Mr Lord talked of the many challenges that faced industry in this area: the heterogeneity of data sources and systems, geographical dispersion (spanning legal and regulatory jurisdictions), the lack of suitable preservation systems and services, management issues, cost, and the lack of expertise in this area. Mr Lord reported that little progress had been made so far within the sector, although a few companies, he reported, were leading the way.

David Ryan from the Public Records Office reported that digital preservation was a core part of the PRO's e-business strategy. Research and development in this area was focussing, he said, on proprietary format migration, emulations and simulation, open format export and migration and product reviews. The importance to users of interaction with preserved digital information, rather than simply using that information as an historical record (as is more likely the case with printed data) was made, and this gave an added importance to the work of the PRO in its e-preservation activities.
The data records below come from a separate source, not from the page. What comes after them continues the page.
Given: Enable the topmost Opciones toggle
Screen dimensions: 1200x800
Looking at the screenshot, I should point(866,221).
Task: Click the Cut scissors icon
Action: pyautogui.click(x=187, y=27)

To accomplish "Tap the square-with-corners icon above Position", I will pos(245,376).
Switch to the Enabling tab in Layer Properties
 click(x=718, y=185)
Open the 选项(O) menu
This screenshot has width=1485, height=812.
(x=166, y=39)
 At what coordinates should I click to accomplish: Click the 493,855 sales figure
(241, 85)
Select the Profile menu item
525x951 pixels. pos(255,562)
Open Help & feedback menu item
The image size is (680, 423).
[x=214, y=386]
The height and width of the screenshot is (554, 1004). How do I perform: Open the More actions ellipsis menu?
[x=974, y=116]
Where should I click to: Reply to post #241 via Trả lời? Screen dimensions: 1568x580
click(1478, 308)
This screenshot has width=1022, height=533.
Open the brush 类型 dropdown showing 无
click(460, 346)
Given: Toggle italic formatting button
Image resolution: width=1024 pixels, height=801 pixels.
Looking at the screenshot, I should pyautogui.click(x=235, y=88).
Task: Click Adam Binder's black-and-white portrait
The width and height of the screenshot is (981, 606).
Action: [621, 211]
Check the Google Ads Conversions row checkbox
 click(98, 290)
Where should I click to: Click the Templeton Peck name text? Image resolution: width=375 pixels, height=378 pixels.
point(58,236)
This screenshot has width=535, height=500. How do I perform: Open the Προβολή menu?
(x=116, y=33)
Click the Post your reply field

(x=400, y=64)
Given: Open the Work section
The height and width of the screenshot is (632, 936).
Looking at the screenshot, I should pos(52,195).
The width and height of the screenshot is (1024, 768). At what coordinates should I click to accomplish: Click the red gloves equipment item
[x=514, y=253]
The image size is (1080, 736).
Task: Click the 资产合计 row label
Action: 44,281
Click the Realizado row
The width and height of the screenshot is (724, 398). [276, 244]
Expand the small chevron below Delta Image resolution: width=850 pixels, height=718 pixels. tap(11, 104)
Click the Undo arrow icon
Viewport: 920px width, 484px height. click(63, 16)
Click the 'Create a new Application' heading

Mr Ryan concluded by saying that there was an overriding need for the archives community to establish credibility with the key stakeholders in e-preservation, including industry, the media and the general public. The community as a whole needed to prioritise so that the most urgent tasks and challenges were tackled first.

The film and sound archives of the BBC contain some 1.75m film and videotape items and around 800,000 radio recordings from the late 1940s onwards. A ten-year preservation strategy had, Adrian Williams from the BBC reported, recently been approved and would cost around £60m. A key part of this strategy was a programme of digitisation for both access and preservation. He reported on the European Commission Presto project, which involved 10 partners, lasted 24 months and cost around 4.8 million Euros. Findings from this project suggested, for example, that digitisation and mass storage is about 50% more expensive, but is expected to double usage of an asset; and moreover, that the value of an item must be four times the preservation cost to be financially viable. He concluded by suggesting that Europe requires a "dedicated preservation factory" given the scale of the task facing national broadcast archives. There was substantial audience interest in the approaches to cost and business modelling described in the Presto project.

Julian Jackson noted in the headlong rush to put photographic images into digital form, little thought seemed to have been given to the problem of the longevity of digital files.  There is an assumption that they will be lasting, but that is now under question. He addressed general issues surrounding preservation and obsolescence in digital images. He surveyed the techniques of refreshing, migration and emulation and emphasised the crucial role that metadata and metadata standards have to play in these preservation processes.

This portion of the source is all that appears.